**ТЕКСТ:**
* * * * * * * * *

В Новое время господствует онтологическое понимание субстанции как предельного основания бытия (Фрэнсис Бэкон, Бенедикт Спиноза, Готфрид Вильгельм Лейбниц). Так, философская система Спинозы есть, собственно, учение о субстанции, которую он понимает как единую, вечную и бесконечную природу. Субстанция Спинозы едина, она есть причина самоё себя (causa sui). Эта единая субстанция не нуждается ни в чем другом для того, чтобы существовать. Она в принципе не нуждается во внешней причине. Субстанции, которая представляет собой ничем и никем не обусловленное бытие, Спиноза противопоставляет конечные вещи, именуемые модусами. Модусы отличаются от субстанции тем, что они зависят от внешних причин. Они не только по сути своей конечны, но и характеризуются такими качествами, как изменение, движение. Субстанция, следовательно, выступает в философии Спинозы и в качестве первопричины всех «единичных вещей», всех предметов окружающего мира. Как таковая «субстанция по природе первее своих состояний» [4, с. 363].
И все же Спиноза, Декарт и Лейбниц не сумели увидеть в субстанции ее внутренней активности, ipsum activum – «самодеятельности». Эта задача была решена позже в рамках немецкой классической философии. Кант понимает субстанцию как «то постоянное, лишь в отношении с которым можно определить все временные явления», как априорная форма мышления, синтезирующего опытные данные. Гегель истолковывает субстанцию в качестве субъекта, то есть как активного самопорождающего и саморазвивающегося начала. Учение о субстанции-субъекте осознавалась с момента появления гегелевской «Феноменологии духа». Такое понимание субстанции использовалось представителями самых разных течений – от марксизма до феноменологии и экзистенциализма. Субстанция рассматривается Гегелем par exellence в качестве одного из моментов развития абсолютной идеи. Субстанция-субъект («тезис»), вначале переходит в собственное «инобытие» в виде природы («антитезис») и, эволюционируя через «субъективный дух», наконец, воплощается в «объективном духе», т. е. объективируется в общественных формах: религии, философии, морали, праве, семье, гражданском обществе и государстве (синтезис). Собственно рефлексия, самосознание человека выступают у Гегеля лишь средством «саморефлексии» абсолютной идеи.
Развиваясь в русле гегелевской объективной диалектики, марксистская философия трактовала субстанцию диалектически: одновременно и как «материю», и как субъект всех изменений. Гуссерль в своем феноменологическом учении, утвердившем постулат об интенциональности сознания и трансцендентальной субъективности, претендовал на роль строгой науки, убедительно демонстрируя факт того, что в основе любого элемента культуры, как в сфере теоретической, этической, эстетической, так и в сфере понимания в обыденном опыте, усматривается та или иная форма конституирующей деятельности сознания.
Однако остается вопрос. Поскольку феноменология отрицает свой внешний источник, настаивая на самообосновании, то возможен ли выход за пределы разработанной Гуссерлем концепции трансцендентальной субъективности, выход к бытию, которое, разумеется, не есть бытие трансцендентального сознания? В полемике с Гуссерлем по этому вопросу Хайдеггер резонно отстаивает тезис о том, что интенциональность сознания не является конечным, а значит достаточным решающим аргументом для разрешения данной проблемы, поскольку, с точки зрения Хайдеггера, необходимо возникает вопрос о бытии самой интенциональности.

* * * * * * * * *

**СТРОКИ ДАННЫХ:**
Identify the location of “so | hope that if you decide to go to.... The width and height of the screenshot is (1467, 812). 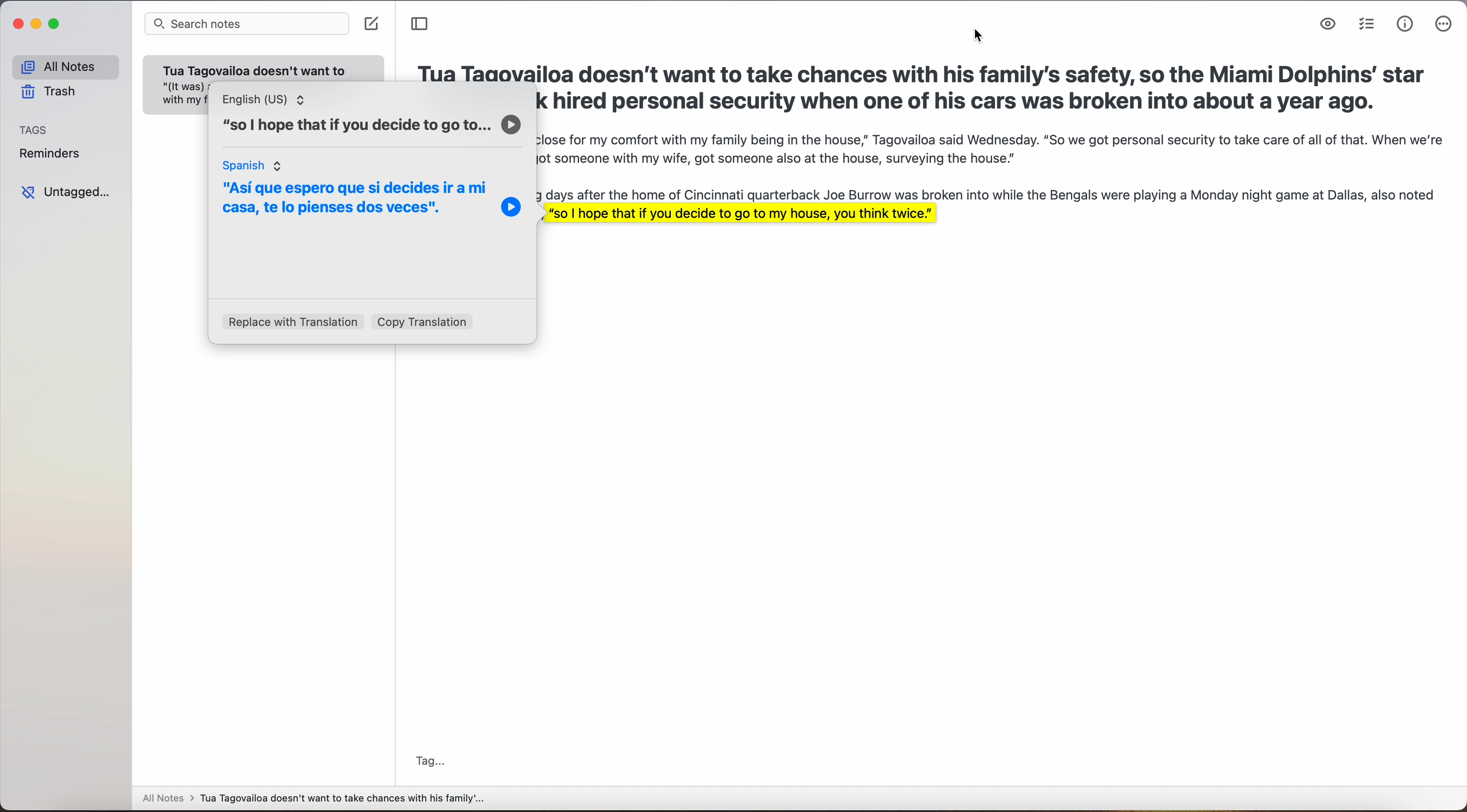
(356, 125).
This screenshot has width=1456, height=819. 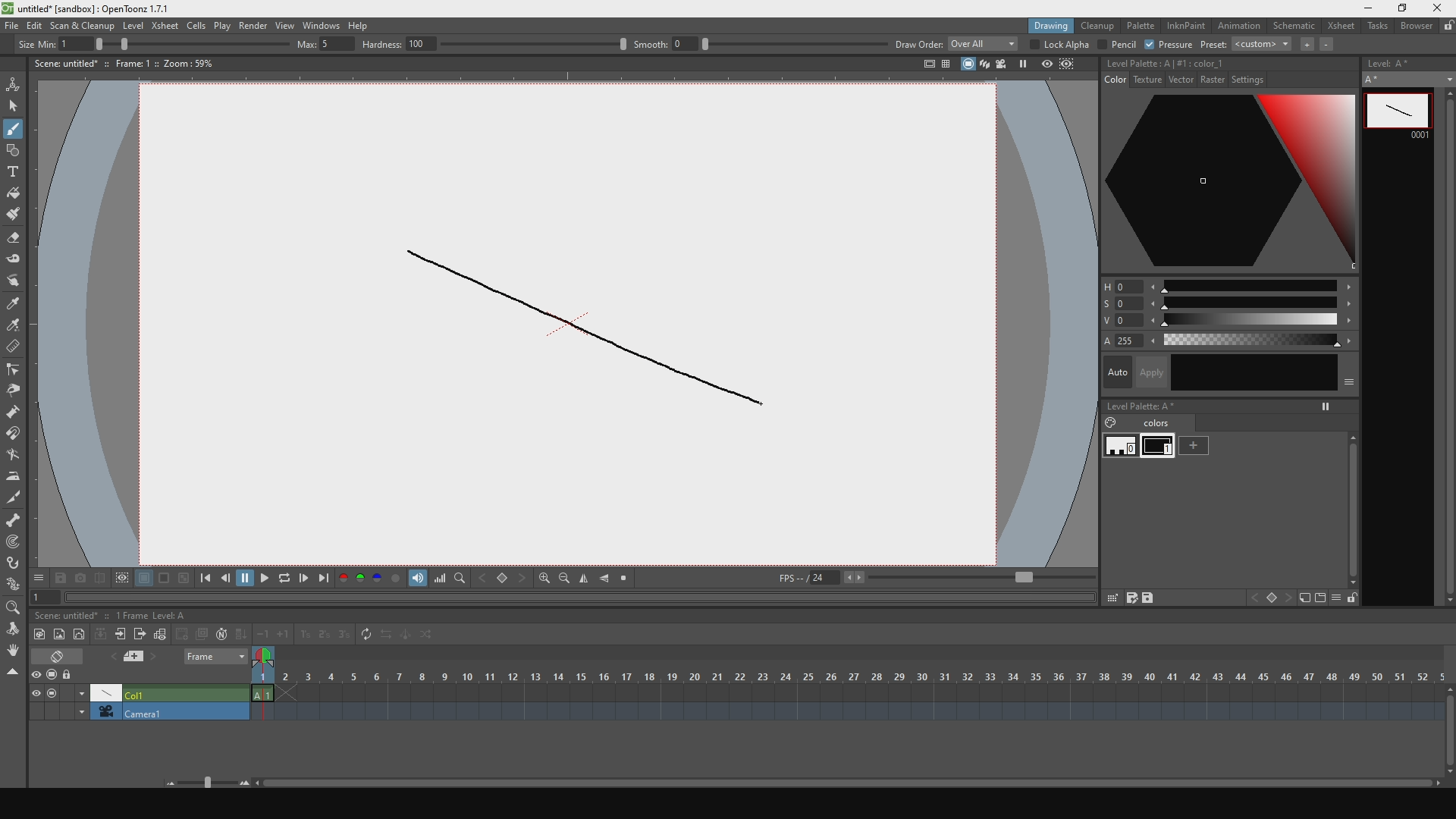 What do you see at coordinates (15, 305) in the screenshot?
I see `style select` at bounding box center [15, 305].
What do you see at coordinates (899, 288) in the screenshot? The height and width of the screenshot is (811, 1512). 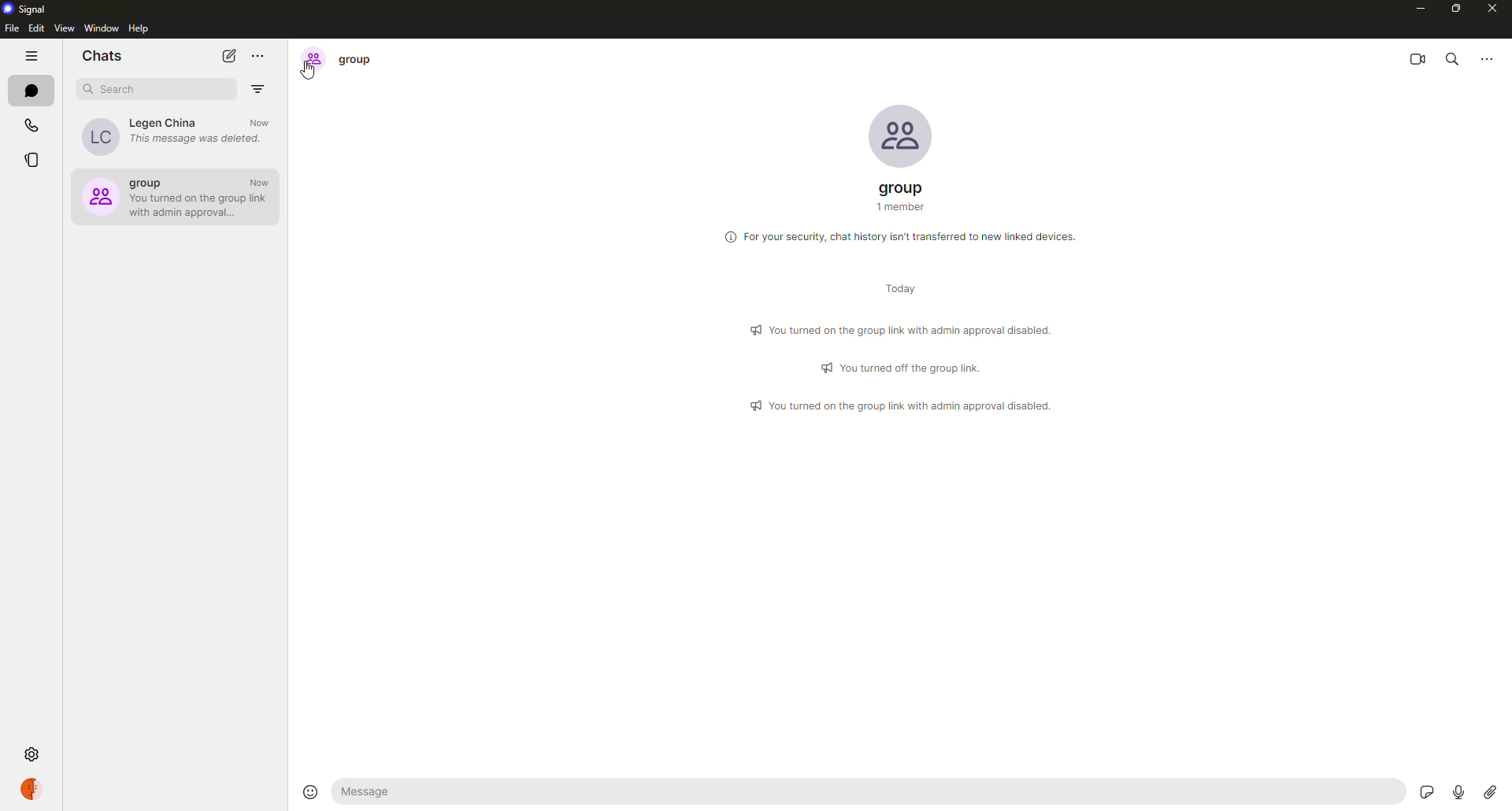 I see `day` at bounding box center [899, 288].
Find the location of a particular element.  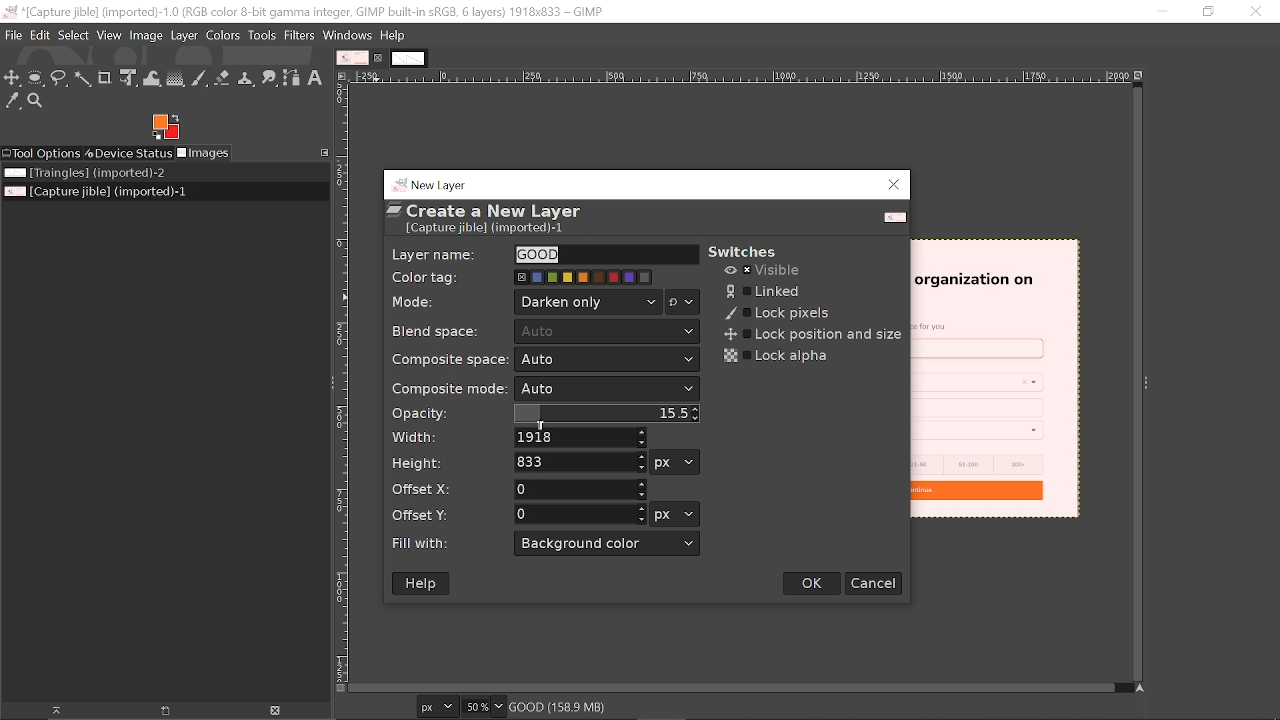

Height is located at coordinates (580, 462).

* * * * * * * * *

**ЗАДАНИЕ:**
Допишите, пожалуйста, текст о понятии субстанции, продолжив его сразу после последнего предложения.

**ГОТОВОЕ РЕШЕНИЕ:**
Онтологические основания человека как субстанции следует искать в некотором внешнем по отношению к культуре источнике. Ведь ни кантовская формула Я мыслю, ни трансцендентальная субъективность Гуссерля не решают эту проблему, поскольку утверждают собой феномен трансцендентального сознания, не выходя за пределы субъективности. Предложенная нами формула Я есмь, утверждающая, прежде всего, бытие человека, уже обладает интенциональностью сознания и со всей очевидностью предполагает то, что есть и я мыслю в качестве осознание факта существования. В этой связи знаменитое cogito ergo sum — «я мыслю, следовательно, существую» следует дополнить выражением sum ergo cogito – «я существую, следовательно, мыслю». Человек, не осознающий бытие своего Я, не может мыслить. Он не может быть субстанцией ни существования, ни не-существования. И наоборот.
С некоторой, а именно с метаантропологической, точки зрения в этом контексте человек как субстанция выступает в качестве сверхчеловека или, образно говоря, еще неосуществившегося Бога. В этом своем качестве – в качестве онтически природного человека, осознающего реальность собственного существования, – он и выступает субстанцией культуры. Осознание этой реальности вызывает к жизни необходимость по сути моральной процедуры — собственной индивидуации, то есть того, что Я есмь. Индивидуации человека, осознавшего свою посюсторонность, отдельность, противостояние трансцендентному и, как следствие, собственную неполноту и несовершенство. Это трагическое ощущение собственной неполноты и стремление к состоянию полноты Юнг называет Самостью. Она, по мнению Юнга, является нашей жизненной целью, так как являет собою некое завершенное выражение той роковой комбинации, которую мы называем индивидуальностью.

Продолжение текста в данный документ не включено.